No effect of potent transporter protein inhibitors on the pharmacokinetics of fingolimod is expected. Concomitant use of fingolimod with ketoconazole led to a 1.7-fold increase in the exposure (AUC) of fingolimod and fingolimod-phosphate due to inhibition of the CYP4F2 isoenzyme. Caution should be exercised when using fingolimod concomitantly with drugs that can inhibit CYP3A4 (protease inhibitors, azole antifungals, some macrolides such as clarithromycin or telithromycin).

Concomitant use of carbamazepine at a dose of 600 mg twice daily at steady state and a single 2 mg dose of fingolimod had a weak effect on the AUC of fingolimod and fingolimod-phosphate, reducing this parameter by approximately 40%.

Other inducers of the CYP3A4 isoenzyme, such as rifampicin, phenobarbital, phenytoin, efavirenz, and St. John’s wort, can reduce the AUC of fingolimod and its metabolite to approximately the same extent. Since this may reduce the effectiveness of fingolimod, these drugs should be used concomitantly with caution. Concomitant use of St. John’s wort, however, is not recommended.
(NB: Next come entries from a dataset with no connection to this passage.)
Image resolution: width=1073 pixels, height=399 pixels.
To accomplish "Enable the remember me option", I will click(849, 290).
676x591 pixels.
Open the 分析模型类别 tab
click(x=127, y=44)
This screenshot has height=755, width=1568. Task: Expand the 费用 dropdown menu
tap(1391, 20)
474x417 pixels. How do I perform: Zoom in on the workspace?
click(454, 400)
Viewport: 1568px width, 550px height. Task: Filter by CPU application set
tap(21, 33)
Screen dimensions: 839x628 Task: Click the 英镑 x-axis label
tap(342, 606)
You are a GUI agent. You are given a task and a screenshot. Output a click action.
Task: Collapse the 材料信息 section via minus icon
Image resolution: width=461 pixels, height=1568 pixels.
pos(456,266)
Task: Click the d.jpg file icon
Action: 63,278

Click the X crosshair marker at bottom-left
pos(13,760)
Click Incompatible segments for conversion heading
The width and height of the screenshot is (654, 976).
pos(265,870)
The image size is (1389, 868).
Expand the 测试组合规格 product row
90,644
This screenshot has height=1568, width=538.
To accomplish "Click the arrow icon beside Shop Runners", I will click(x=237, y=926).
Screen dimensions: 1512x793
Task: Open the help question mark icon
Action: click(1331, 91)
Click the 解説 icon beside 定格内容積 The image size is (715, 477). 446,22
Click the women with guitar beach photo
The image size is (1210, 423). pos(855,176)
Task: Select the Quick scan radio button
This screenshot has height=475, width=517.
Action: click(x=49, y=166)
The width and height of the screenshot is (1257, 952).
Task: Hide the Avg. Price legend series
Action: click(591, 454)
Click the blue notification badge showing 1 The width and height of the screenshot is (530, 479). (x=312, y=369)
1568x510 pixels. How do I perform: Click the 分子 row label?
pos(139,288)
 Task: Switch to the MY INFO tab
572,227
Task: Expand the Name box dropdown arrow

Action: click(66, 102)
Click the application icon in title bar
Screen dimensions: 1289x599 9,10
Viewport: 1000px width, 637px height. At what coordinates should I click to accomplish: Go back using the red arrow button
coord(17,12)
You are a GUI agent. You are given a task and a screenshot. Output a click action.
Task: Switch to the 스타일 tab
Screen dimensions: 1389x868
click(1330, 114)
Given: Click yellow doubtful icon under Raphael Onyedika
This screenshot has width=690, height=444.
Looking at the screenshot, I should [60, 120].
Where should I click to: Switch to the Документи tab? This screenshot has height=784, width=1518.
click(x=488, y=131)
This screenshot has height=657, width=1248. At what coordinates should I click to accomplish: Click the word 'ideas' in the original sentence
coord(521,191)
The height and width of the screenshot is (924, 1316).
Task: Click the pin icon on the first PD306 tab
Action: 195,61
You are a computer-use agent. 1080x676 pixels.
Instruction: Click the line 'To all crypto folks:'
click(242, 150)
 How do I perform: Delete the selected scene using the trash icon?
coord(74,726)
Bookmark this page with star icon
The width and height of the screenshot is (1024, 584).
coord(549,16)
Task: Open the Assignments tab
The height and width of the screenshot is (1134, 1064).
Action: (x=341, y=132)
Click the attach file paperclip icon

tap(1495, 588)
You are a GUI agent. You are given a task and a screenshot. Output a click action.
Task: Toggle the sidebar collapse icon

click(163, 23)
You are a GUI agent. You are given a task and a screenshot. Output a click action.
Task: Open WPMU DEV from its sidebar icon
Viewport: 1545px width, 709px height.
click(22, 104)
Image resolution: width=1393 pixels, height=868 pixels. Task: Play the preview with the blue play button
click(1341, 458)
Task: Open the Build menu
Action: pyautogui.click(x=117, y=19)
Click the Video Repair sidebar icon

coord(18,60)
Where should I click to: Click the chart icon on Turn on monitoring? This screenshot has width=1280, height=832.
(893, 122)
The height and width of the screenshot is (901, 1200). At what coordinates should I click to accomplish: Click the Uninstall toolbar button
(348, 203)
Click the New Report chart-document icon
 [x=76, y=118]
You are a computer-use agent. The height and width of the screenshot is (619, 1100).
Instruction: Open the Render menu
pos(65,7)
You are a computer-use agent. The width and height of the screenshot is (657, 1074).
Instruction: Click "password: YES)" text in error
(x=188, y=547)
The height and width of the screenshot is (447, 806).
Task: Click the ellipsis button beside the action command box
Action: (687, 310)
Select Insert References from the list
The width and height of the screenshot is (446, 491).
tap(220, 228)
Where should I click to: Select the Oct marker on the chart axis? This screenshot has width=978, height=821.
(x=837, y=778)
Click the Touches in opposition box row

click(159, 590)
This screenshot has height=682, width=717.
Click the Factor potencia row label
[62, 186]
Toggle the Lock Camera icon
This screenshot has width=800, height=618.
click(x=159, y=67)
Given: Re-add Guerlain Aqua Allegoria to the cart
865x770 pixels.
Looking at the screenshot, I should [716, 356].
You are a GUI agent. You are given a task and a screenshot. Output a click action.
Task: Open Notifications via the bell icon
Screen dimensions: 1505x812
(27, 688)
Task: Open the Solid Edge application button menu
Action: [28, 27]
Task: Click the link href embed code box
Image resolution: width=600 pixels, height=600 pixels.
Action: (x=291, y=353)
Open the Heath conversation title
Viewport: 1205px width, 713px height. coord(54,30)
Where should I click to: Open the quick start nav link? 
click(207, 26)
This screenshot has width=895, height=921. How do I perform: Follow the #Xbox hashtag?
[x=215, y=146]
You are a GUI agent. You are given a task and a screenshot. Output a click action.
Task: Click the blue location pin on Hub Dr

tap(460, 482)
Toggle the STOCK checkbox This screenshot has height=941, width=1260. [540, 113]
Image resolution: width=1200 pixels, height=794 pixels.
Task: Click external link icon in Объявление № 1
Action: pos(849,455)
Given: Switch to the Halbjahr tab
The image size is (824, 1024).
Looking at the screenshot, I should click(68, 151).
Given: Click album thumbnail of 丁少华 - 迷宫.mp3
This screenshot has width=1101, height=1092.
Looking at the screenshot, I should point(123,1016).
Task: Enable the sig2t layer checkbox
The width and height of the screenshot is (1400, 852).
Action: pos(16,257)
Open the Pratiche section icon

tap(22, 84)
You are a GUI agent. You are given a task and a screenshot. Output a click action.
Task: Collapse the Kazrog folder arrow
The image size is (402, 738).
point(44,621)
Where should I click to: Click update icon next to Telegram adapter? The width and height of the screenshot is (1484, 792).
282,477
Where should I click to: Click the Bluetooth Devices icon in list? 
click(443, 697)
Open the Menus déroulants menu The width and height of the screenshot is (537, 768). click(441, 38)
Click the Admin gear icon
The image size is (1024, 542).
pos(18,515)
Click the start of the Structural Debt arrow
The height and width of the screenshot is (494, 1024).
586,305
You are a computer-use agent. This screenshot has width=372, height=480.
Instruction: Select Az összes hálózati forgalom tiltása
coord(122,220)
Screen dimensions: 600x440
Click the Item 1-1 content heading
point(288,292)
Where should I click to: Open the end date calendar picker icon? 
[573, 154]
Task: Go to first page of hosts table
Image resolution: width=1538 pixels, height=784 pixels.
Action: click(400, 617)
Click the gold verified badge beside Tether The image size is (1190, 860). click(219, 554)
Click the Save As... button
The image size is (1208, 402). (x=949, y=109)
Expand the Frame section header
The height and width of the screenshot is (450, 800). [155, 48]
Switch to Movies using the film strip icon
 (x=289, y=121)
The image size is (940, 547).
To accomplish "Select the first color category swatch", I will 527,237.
Pharmacokinetic effects of fingolimod on other drugs

Interaction of fingolimod with substances whose clearance is mainly dependent on cytochrome P450 isoenzymes, or with substrates of major transporter proteins, appears unlikely.

The pharmacokinetics of fingolimod and cyclosporine did not change when used concomitantly. Thus, no change in the pharmacokinetics of drugs that are substrates of the CYP3A4 isoenzyme under the influence of fingolimod is expected.

Concomitant use of fingolimod and oral contraceptives (ethinylestradiol and levonorgestrel) does not lead to a change in the exposure of oral contraceptives. Despite the lack of interaction studies with oral contraceptives containing other progestogens, no effect of fingolimod on their exposure is expected.

Storage Conditions

The drug should be stored in the original packaging, out of the reach of children, protected from light, at a temperature not exceeding 25°C (77°F).

Shelf Life

The shelf life is 2 years. Do not use after the expiration date stated on the packaging.

Dispensing Status

The drug is dispensed by prescription.

Important Safety Information

This information is for educational purposes only and does not replace professional medical advice. Always consult your doctor before use. Dosage and side effects may vary. Use only as prescribed.